Edwards — the 2004 Democratic vice presidential candidate and a likely 2008 presidential candidate — delivered the keynote address at the University of Georgia's two-day Working in the Public Interest law conference. He had a message for the students in attendance.
"Young people on college campuses have changed this country before," he said. "You can do it again."
Students helped bring about civil rights for blacks, end the Vietnam War and topple apartheid in South Africa, and should now turn their attention to poverty, he said.
"I want to ask you to embrace this issue as the cause of your generation," he said.
The 52-year-old reminisced about idolizing former U.S. Sen. Robert Kennedy in the 1960s.
"I still remember, as a teenager, watching Bobby Kennedy go through Appalachia and show the country the other America, the one most Americans didn't know existed, didn't want to think about," he said. "It's time for that kind of inspiration again."
That other America still exists, Edwards said. Thirty-seven million people in the United States don't have proper food or shelter, which he said should outrage more fortunate people.
About 30,000 of those people live in Clarke County, where local leaders have organized Partners for a Prosperous Athens to find solutions to the 28 percent poverty rate.
"It was almost like he was talking about us," Athens-Clarke Mayor Heidi Davison said after the speech.
Although many of the topics Edwards spoke about were reminiscent of his "two Americas" campaign theme in 2004, he said Hurricane Katrina, which displaced thousands of mostly poor Gulf Coast residents, shone new light on the problem of poverty.

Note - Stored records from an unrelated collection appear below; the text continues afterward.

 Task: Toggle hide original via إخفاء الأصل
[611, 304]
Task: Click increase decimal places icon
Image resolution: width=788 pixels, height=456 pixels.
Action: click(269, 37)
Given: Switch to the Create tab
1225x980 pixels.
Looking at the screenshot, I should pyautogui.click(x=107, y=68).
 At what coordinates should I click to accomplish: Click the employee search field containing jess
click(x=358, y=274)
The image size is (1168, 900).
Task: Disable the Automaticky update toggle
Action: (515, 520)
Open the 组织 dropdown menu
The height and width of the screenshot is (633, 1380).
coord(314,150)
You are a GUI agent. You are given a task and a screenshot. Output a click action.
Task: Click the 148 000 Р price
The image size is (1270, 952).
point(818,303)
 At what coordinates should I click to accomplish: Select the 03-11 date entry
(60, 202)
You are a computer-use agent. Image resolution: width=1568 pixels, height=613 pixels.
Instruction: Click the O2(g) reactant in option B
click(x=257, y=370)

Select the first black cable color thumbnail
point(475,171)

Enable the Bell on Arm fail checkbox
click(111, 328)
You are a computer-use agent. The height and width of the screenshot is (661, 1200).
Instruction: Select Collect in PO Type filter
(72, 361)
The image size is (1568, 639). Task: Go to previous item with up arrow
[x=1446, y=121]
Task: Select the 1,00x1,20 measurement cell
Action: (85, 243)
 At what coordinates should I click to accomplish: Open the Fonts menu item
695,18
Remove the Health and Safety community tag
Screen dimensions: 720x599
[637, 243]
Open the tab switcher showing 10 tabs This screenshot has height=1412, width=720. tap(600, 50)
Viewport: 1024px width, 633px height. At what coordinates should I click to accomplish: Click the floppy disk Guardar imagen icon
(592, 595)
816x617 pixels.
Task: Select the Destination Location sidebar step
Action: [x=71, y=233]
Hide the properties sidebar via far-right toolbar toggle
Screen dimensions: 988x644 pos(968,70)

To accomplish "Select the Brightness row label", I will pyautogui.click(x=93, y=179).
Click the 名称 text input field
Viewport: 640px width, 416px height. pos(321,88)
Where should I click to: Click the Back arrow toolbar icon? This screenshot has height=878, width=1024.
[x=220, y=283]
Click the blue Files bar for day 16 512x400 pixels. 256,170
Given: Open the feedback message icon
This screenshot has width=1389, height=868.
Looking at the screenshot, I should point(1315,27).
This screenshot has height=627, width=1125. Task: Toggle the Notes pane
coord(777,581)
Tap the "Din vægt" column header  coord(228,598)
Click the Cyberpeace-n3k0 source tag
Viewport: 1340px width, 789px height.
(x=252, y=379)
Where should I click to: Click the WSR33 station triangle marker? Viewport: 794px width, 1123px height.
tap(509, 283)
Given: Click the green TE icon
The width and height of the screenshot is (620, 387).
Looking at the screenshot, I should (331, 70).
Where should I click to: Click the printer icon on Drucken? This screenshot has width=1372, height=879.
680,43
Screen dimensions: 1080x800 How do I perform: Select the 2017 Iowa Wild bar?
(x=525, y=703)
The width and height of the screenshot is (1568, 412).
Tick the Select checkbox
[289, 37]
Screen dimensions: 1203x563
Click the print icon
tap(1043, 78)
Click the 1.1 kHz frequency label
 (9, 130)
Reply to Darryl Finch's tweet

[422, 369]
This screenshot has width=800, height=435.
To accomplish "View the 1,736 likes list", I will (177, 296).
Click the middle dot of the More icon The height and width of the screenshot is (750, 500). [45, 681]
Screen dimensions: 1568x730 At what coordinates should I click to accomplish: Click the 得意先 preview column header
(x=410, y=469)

"They live every single day on the edge of a razor, and it takes something a lot less than a hurricane to put them in a ditch," he said.
Among the specific remedies Edwards mentioned were raising the $5.15 an hour minimum wage, unionizing service industry employees, cracking down on high-interest "payday lenders," increasing tax credits for the working poor, and creating government investment accounts that would match wage-earners' contributions. He also lauded a pilot program in North Carolina that pays for qualifying students who also work to attend college, and encouraged faith-based groups to fight teenage pregnancy that contributes to the cycle of poverty.
Georgia legislators passed a payday lending law in 2004, but also have prohibited municipalities from raising the minimum wage. Georgia also is a right-to-work state where employees can't be required to join unions, making workplaces difficult to organize.
Of Edwards' ideas, Davison said she wants to better promote the federal Earned Income Tax Credit for low-wage workers, and was intrigued by the matching investment accounts, which she said might be considered locally.
"It was an idea I thought was something we should look into," she said.
While briefly criticizing the war in Iraq, Edwards said America also should take a leadership role in fighting poverty abroad.
"Half the planet lives on less than $2 a day," he said. "Three billion people live on less than $2 a day."
Conditions in India, where he recently visited, are "inhuman," with flies and open sewers everywhere, and school taught on blankets in the street. He also criticized President Bush for failing to learn a lesson from former president Bill Clinton, who ignored genocide in Rwanda, by not responding to genocide in Sudan.
Edwards, a North Carolina resident, served in the U.S. Senate from 1998 to 2004. He ran for president in the Democratic primary in 2004, then was chosen to be U.S. Sen. John Kerry's running mate in the general election. He is now director of the Center in Poverty, Work and Opportunity at the University of North Carolina.